The present invention relates to an electronic timepiece motor which comprises a permanent magnet rotor and a stator made of magnetic members, and more particularly to the stator structure which includes a non-magnetic reinforcing member.
A stator for use in an electronic timepiece motor is generally made in pairs (two pieces), and each of the stator pieces have semi-cylindrical surfaces which are opposite a rotor. There are, however, several disadvantages associated with the conventional stator. Namely, two piece stators result in a double cost since raw materials of the stator are magnetic material such as permalloy, pure iron, silicon-steel plate or the like which are exceedingly expensive in themselves, and which are poor in workability and the processing costs of punching, annealing or the like are very high. Moreover, since a pair of opposing stators should be positioned accurately upon completion of the assembling process, adjustable positioning structure which enables the position adjustment of the stator pieces after assembling is required.
To eliminate the adjusting process, a one-piece stator is first mounted on a stainless steel plate by means of a pin, caulking, welding or the like and then only the stator portion is cut to separate the one-piece stator into two pieces. However, this technique is troublesome and cannot solve the cost problem.
On the other hand, in order to eliminate the above mentioned problems, a one-piece stator is used. The form of one-piece stator is like a pair of conventional opposed stator pieces coupled together. The sectional area of a coupling portion is greatly reduced in order to generate a leak-off magnetic field at the surrounding portion of the rotor due to saturation caused by enhancement of magnetic resistance. The rotation efficiency is excessively diminished under the influence of the above mentioned leak-off magnetic field if the sectional area is too large and it may not be used in a timepiece which necessitates accuracy. Moreover, since the sectional area is exceedingly small, it is apt to be formed during the process of timepiece assembly or the like, and therefore the rotation efficiency may be degraded due to the deformation of the sectional area.
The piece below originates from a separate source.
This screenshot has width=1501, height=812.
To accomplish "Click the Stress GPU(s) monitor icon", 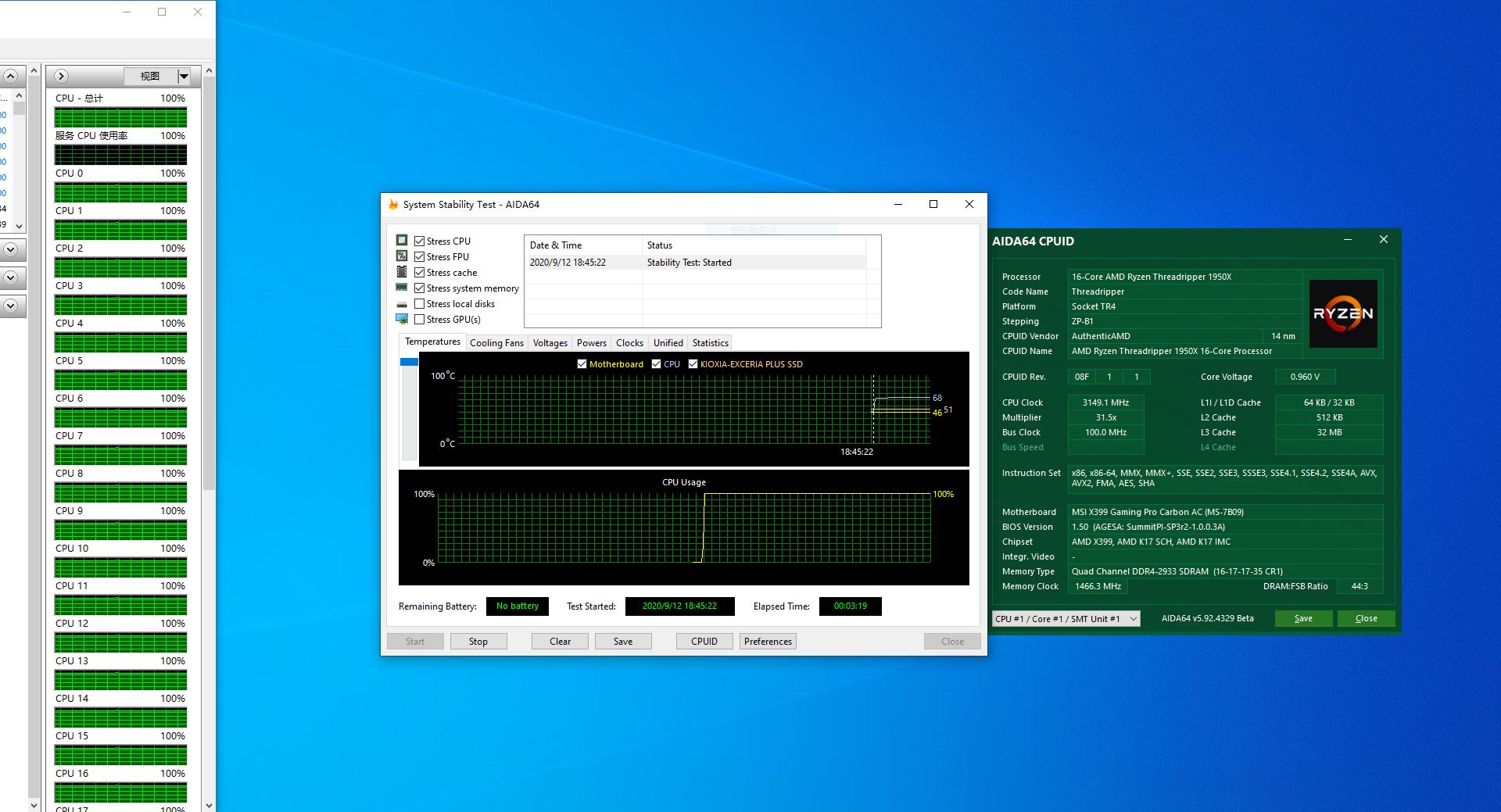I will [x=402, y=319].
Thus, the one-piece stator has drawbacks which prevent its practical use.
The object of the present invention is to eliminate the drawbacks of conventional stators and provide a highly reliable stator which is inexpensive, requires no adjustment, is capable of being mass produced, and which has sufficient efficiency and rigidity for use in an electronic watch, thereby to reduce a cost of an electronic watch.
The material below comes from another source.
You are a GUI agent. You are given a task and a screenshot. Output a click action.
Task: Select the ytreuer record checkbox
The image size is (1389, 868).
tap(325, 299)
The present invention is an electronic timepiece transducer or motor comprising a one-piece stator having a hole therethrough wherein a part of a stator adjacent the hole is a bridge formed with a thin width minimizing the sectional area of the bridge in order to enhance the magnetic resistance thereof. A reinforcing ring is fixed within the hole to reinforce the thin bridge, as well as to prevent dropping of the rotor during assembly.
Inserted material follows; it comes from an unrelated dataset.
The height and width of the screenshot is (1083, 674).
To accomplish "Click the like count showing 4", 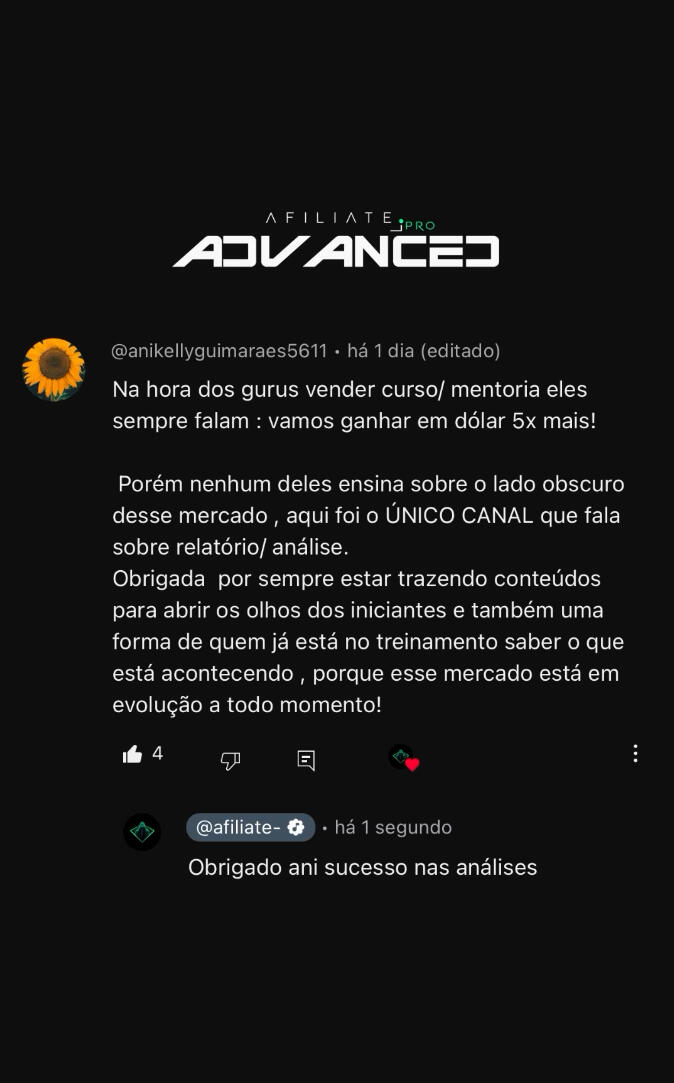I will 157,753.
FIG. 1 shows a plan view of a stator and a reinforcing ring according to the present invention;
FIG. 2 is the sectional view of FIG. 1; and
FIG. 3 is the fragmentary sectional view of a timepiece which has a motor including the stator and reinforcing ring according to the present invention.
FIG. 1 is a plane view of a stator and FIG. 2 is a sectional view of the stator illustrated in FIG. 1. The one-piece stator 1 is made of magnetic material, and the stator is magnetized in use by a magnetic coil (not shown in the drawing) mounted on the stator. A hole through the stator 1 is defined by the sidewall 1a which surrounds a permanent magnet rotor 3 (See FIG. 3) (which may include a magnetic coating), and thin width portions or bridges 1b, 1b minimize the sectional area to enhance the magnetic resistance of the bridge portions of the stator. The bridges are formed adjacent the inner circumferential sidewall 1a surrounding the rotor 3. The thin width portions or bridges 1b, 1b are formed simultaneously with or separately from the outer periphery of the stator by means of stamping or the like, and the bridges are less than 0.5 millimeters in width. In a stator for an ultra-miniature motor the bridges have widths of about 0.1 mm.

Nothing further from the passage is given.